___ Records provided ___

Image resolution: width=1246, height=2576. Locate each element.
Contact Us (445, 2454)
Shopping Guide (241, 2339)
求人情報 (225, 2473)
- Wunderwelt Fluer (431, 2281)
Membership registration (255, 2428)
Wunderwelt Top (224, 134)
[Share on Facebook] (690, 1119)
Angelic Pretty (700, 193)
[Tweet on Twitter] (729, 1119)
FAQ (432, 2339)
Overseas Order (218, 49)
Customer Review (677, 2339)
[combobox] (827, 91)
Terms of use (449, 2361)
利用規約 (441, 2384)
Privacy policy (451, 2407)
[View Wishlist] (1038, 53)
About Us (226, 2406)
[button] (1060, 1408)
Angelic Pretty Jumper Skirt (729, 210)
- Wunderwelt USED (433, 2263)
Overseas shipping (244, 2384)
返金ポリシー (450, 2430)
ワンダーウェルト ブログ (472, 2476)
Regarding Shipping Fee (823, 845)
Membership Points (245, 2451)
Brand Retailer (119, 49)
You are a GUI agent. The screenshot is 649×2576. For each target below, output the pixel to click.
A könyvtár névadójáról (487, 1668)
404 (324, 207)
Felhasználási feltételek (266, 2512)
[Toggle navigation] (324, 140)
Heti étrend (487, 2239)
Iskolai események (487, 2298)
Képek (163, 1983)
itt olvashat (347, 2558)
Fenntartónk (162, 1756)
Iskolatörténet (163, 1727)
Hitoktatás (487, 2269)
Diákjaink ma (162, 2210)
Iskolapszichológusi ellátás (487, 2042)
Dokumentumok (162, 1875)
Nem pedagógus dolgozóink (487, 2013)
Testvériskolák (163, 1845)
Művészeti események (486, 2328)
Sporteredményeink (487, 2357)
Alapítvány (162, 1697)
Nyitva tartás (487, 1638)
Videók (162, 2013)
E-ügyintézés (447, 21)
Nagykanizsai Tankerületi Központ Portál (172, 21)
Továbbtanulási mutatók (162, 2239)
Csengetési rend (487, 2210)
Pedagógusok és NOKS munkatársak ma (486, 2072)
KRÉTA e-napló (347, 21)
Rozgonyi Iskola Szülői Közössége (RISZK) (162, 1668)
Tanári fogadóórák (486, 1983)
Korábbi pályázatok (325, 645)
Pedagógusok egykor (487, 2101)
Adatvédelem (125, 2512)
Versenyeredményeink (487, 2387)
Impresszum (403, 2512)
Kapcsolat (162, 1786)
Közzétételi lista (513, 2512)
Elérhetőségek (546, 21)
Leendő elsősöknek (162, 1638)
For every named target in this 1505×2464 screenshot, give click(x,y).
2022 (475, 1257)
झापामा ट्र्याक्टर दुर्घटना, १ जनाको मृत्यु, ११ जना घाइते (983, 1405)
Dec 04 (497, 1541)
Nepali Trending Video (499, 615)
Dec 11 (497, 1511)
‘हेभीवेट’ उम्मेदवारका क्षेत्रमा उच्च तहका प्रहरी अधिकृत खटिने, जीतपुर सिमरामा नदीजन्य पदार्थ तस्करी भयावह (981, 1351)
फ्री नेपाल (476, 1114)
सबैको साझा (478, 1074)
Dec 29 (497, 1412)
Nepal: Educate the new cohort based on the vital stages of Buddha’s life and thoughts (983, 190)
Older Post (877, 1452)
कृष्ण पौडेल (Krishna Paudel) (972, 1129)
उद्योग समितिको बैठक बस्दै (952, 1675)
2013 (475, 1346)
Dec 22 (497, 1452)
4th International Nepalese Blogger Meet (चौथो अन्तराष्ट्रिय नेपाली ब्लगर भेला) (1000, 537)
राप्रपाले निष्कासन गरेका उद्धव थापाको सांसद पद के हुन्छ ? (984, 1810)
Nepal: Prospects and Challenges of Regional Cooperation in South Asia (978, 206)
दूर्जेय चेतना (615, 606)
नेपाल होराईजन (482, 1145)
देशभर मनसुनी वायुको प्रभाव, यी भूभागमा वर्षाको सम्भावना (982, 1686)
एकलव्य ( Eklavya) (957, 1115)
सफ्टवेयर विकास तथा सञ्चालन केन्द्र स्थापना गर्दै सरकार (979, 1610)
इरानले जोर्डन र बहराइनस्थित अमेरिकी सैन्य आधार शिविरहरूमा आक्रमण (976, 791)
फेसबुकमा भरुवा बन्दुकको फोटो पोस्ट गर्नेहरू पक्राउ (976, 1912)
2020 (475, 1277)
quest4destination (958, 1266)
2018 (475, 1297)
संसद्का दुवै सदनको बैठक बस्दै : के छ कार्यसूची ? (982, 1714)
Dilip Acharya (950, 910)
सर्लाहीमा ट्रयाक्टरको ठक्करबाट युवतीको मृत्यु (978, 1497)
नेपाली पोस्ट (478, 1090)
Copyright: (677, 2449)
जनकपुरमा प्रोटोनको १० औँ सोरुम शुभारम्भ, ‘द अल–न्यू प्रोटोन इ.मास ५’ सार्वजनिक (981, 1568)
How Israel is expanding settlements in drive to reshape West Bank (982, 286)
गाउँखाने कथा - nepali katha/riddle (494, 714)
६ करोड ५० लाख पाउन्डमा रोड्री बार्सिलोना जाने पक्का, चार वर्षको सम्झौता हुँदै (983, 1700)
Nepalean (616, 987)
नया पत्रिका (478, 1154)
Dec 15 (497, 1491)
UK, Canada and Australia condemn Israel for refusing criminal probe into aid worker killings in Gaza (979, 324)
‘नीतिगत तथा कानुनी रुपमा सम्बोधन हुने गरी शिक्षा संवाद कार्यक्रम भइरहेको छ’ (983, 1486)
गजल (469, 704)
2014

___

What this task involves:
Without changing a single character, write out all of the entries.

Written response:
Image resolution: width=1246, height=2576. Locate each element.
Contact Us (445, 2454)
Shopping Guide (241, 2339)
求人情報 (225, 2473)
- Wunderwelt Fluer (431, 2281)
Membership registration (255, 2428)
Wunderwelt Top (224, 134)
[Share on Facebook] (690, 1119)
Angelic Pretty (700, 193)
[Tweet on Twitter] (729, 1119)
FAQ (432, 2339)
Overseas Order (218, 49)
Customer Review (677, 2339)
[combobox] (827, 91)
Terms of use (449, 2361)
利用規約 (441, 2384)
Privacy policy (451, 2407)
[View Wishlist] (1038, 53)
About Us (226, 2406)
[button] (1060, 1408)
Angelic Pretty Jumper Skirt (729, 210)
- Wunderwelt USED (433, 2263)
Overseas shipping (244, 2384)
返金ポリシー (450, 2430)
ワンダーウェルト ブログ (472, 2476)
Regarding Shipping Fee (823, 845)
Membership Points (245, 2451)
Brand Retailer (119, 49)
You are a GUI agent. The screenshot is 649×2576. For each target below, output the pixel to click.
A könyvtár névadójáról (487, 1668)
404 (324, 207)
Felhasználási feltételek (266, 2512)
[Toggle navigation] (324, 140)
Heti étrend (487, 2239)
Iskolai események (487, 2298)
Képek (163, 1983)
itt olvashat (347, 2558)
Fenntartónk (162, 1756)
Iskolatörténet (163, 1727)
Hitoktatás (487, 2269)
Diákjaink ma (162, 2210)
Iskolapszichológusi ellátás (487, 2042)
Dokumentumok (162, 1875)
Nem pedagógus dolgozóink (487, 2013)
Testvériskolák (163, 1845)
Művészeti események (486, 2328)
Sporteredményeink (487, 2357)
Alapítvány (162, 1697)
Nyitva tartás (487, 1638)
Videók (162, 2013)
E-ügyintézés (447, 21)
Nagykanizsai Tankerületi Központ Portál (172, 21)
Továbbtanulási mutatók (162, 2239)
Csengetési rend (487, 2210)
Pedagógusok és NOKS munkatársak ma (486, 2072)
KRÉTA e-napló (347, 21)
Rozgonyi Iskola Szülői Közössége (RISZK) (162, 1668)
Tanári fogadóórák (486, 1983)
Korábbi pályázatok (325, 645)
Pedagógusok egykor (487, 2101)
Adatvédelem (125, 2512)
Versenyeredményeink (487, 2387)
Impresszum (403, 2512)
Kapcsolat (162, 1786)
Közzétételi lista (513, 2512)
Elérhetőségek (546, 21)
Leendő elsősöknek (162, 1638)
For every named target in this 1505×2464 screenshot, give click(x,y).
2022 (475, 1257)
झापामा ट्र्याक्टर दुर्घटना, १ जनाको मृत्यु, ११ जना घाइते (983, 1405)
Dec 04 (497, 1541)
Nepali Trending Video (499, 615)
Dec 11 (497, 1511)
‘हेभीवेट’ उम्मेदवारका क्षेत्रमा उच्च तहका प्रहरी अधिकृत खटिने, जीतपुर सिमरामा नदीजन्य पदार्थ तस्करी भयावह (981, 1351)
फ्री नेपाल (476, 1114)
सबैको साझा (478, 1074)
Dec 29 (497, 1412)
Nepal: Educate the new cohort based on the vital stages of Buddha’s life and thoughts (983, 190)
Older Post (877, 1452)
कृष्ण पौडेल (Krishna Paudel) (972, 1129)
उद्योग समितिको बैठक बस्दै (952, 1675)
2013 (475, 1346)
Dec 22 (497, 1452)
4th International Nepalese Blogger Meet (चौथो अन्तराष्ट्रिय नेपाली ब्लगर भेला) (1000, 537)
राप्रपाले निष्कासन गरेका उद्धव थापाको सांसद पद के हुन्छ ? (984, 1810)
Nepal: Prospects and Challenges of Regional Cooperation in South Asia (978, 206)
दूर्जेय चेतना (615, 606)
नेपाल होराईजन (482, 1145)
देशभर मनसुनी वायुको प्रभाव, यी भूभागमा वर्षाको सम्भावना (982, 1686)
एकलव्य ( Eklavya) (957, 1115)
सफ्टवेयर विकास तथा सञ्चालन केन्द्र स्थापना गर्दै सरकार (979, 1610)
इरानले जोर्डन र बहराइनस्थित अमेरिकी सैन्य आधार शिविरहरूमा आक्रमण (976, 791)
फेसबुकमा भरुवा बन्दुकको फोटो पोस्ट गर्नेहरू पक्राउ (976, 1912)
2020 (475, 1277)
quest4destination (958, 1266)
2018 (475, 1297)
संसद्का दुवै सदनको बैठक बस्दै : के छ कार्यसूची ? (982, 1714)
Dilip Acharya (950, 910)
सर्लाहीमा ट्रयाक्टरको ठक्करबाट युवतीको मृत्यु (978, 1497)
नेपाली पोस्ट (478, 1090)
Copyright: (677, 2449)
जनकपुरमा प्रोटोनको १० औँ सोरुम शुभारम्भ, ‘द अल–न्यू प्रोटोन इ.मास ५’ सार्वजनिक (981, 1568)
How Israel is expanding settlements in drive to reshape West Bank (982, 286)
गाउँखाने कथा - nepali katha/riddle (494, 714)
६ करोड ५० लाख पाउन्डमा रोड्री बार्सिलोना जाने पक्का, चार वर्षको सम्झौता हुँदै (983, 1700)
Nepalean (616, 987)
नया पत्रिका (478, 1154)
Dec 15 (497, 1491)
UK, Canada and Australia condemn Israel for refusing criminal probe into aid worker killings in Gaza (979, 324)
‘नीतिगत तथा कानुनी रुपमा सम्बोधन हुने गरी शिक्षा संवाद कार्यक्रम भइरहेको छ’ (983, 1486)
गजल (469, 704)
2014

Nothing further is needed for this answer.